The list of writers and the visual artists they are paired with is more than impressive. Here, we find Saul Bellow and Robert Hayden on Claude Monet; Delmore Schwartz on Georges Seurat; William Maxwell on Eugène Boudin; Richard Howard on Henri Fantin-Latour; Richard Wilbur on Edgar Degas; Jon Stallworthy on Henri de Toulouse-Lautrec; Adam Zagajewski on Edgar Degas; Susan Mitchell on Paul Gauguin; Cynthia MacDonald on Mary Cassatt; Patricia Hampl on Henri Matisse; Jacques Dupin on Joan Miró; Francine Prose on Diane Arbus; Carl Sandburg on Auguste Rodin; Willa Cather and Amy Clampitt on Jules Breton; Guy Davenport on Grant Wood; Joyce Carol Oates on Edward Hopper; John Edgar Wideman on William Sidney Mount; Wallace Stevens on Pablo Picasso; Rita Dove and Reginald Gibbons on Ivan Albright; John Yau on Jasper Johns; Blaise Cendrars on Robert Delaunay; John Hollander on Charles Sheeler; Gerald Stern on Chaim Soutine; Susan Stewart on Francis Bacon; Susan Sontag on Francisco Goya; C.K. Williams on Leon Golub; Stanley Kunitz on Philip Guston; Mark Strand on Giorgio de Chirico; Philip Levine on Lyonel Feininger; Shelby Hearon on Wayne Thiebaud; Mina Loy on Constantin Brancusi; Garry Wills on Thomas Eakins; Charles Wright on Piet Mondrian; John Updike on Claes Oldenburg; Li-Young Lee on Li-Lin Lee; Charles Simic on Joseph Cornell; Miroslav Holub on Paul Klee; Jorie Graham on Anselm Kiefer; Charles Baxter on John La Farge; and Ellen Bryant Voight on Georgia O'Keeffe.

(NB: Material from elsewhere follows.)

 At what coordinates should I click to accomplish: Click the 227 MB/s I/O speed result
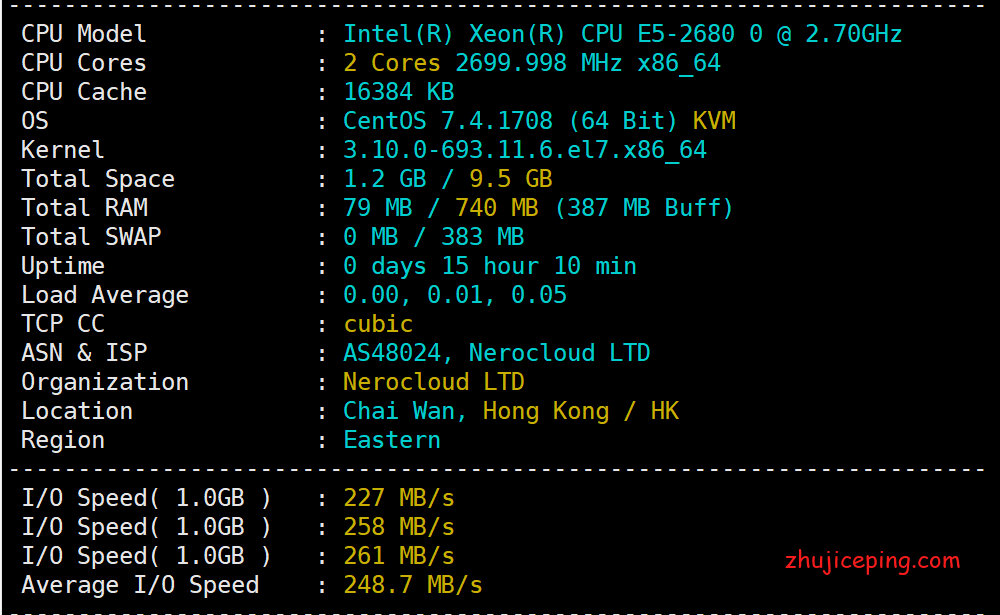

My contribution to this volume is a Buddhist-themed short story entitled "The Work of the World," which is my response to Peter Blume's The Rock (1943), a painting that ensorcelled me every time I encountered it in The Art Institute of Chicago. I selected the one black figure in that painting, a bare-chested man lifting a slab, as my protagonist in an apocalyptic landscape, where everyone is rebuilding the world after a long-anticipated catastrophe. The story is reprinted in I Call Myself An Artist: Writings By and About Charles Johnson, edited by Rudolph Byrd (Indiana University Press, 1998). And I had the great pleasure of reading it on September 24, 1994 at the Bellevue Art Museum in Washington as a way of introducing the great painter Jacob Lawrence just before he was interviewed on stage by an arts reporter from New York for his exhibition "Jacob Lawrence: Thirty Years of Prints (1963-93).